* _Given entries_:
━━━━━━━━━━━━━━━━

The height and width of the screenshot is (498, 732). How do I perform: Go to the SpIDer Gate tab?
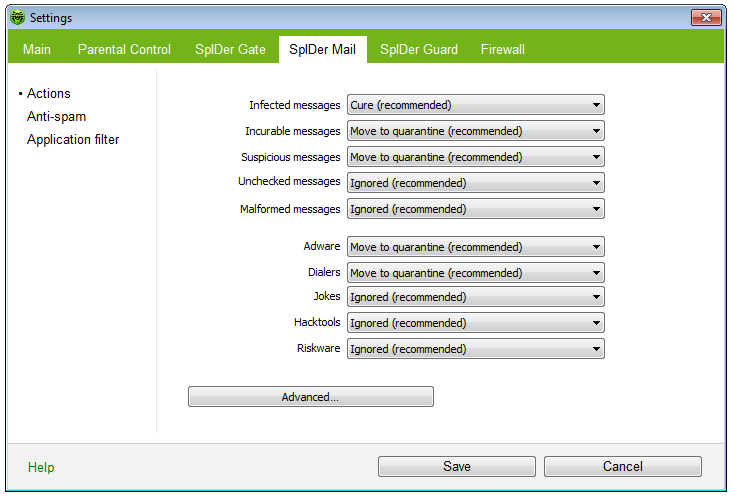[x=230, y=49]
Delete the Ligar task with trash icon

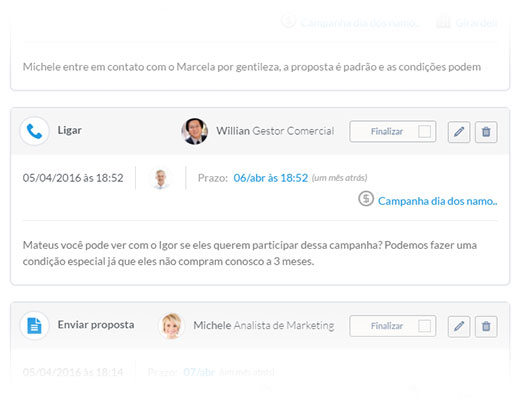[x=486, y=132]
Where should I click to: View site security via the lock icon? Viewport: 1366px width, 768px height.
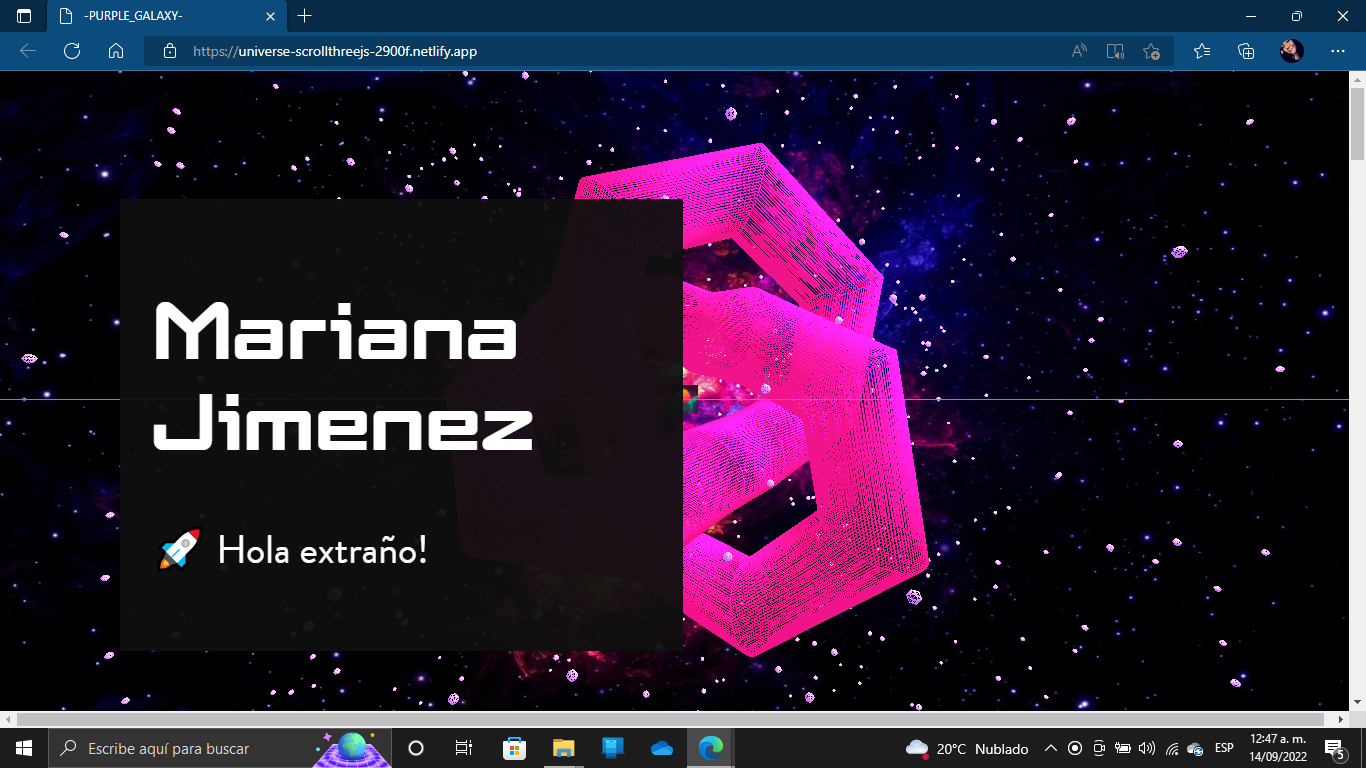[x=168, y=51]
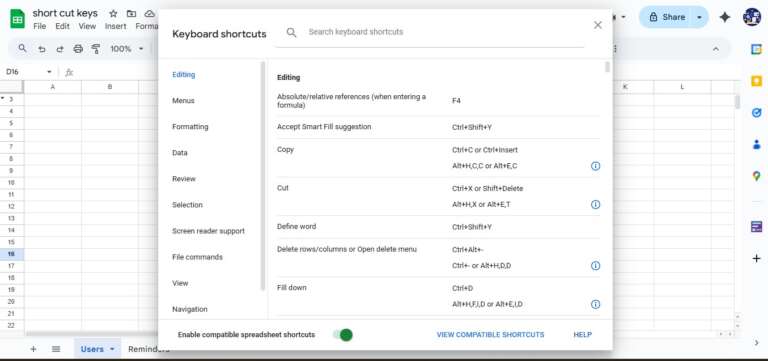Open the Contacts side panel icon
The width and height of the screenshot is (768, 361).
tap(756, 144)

━━━━━━━━━━━━━━━━

* _What you need to do_:
Set down, word for word, the full listing above, and carry over no pictures.

* _Solution for this problem_:
The height and width of the screenshot is (498, 732). How do I perform: Go to the SpIDer Gate tab?
[x=230, y=49]
Delete the Ligar task with trash icon

[x=486, y=132]
Where should I click to: View site security via the lock icon? Viewport: 1366px width, 768px height.
[x=168, y=51]
Open the Contacts side panel icon
The width and height of the screenshot is (768, 361).
tap(756, 144)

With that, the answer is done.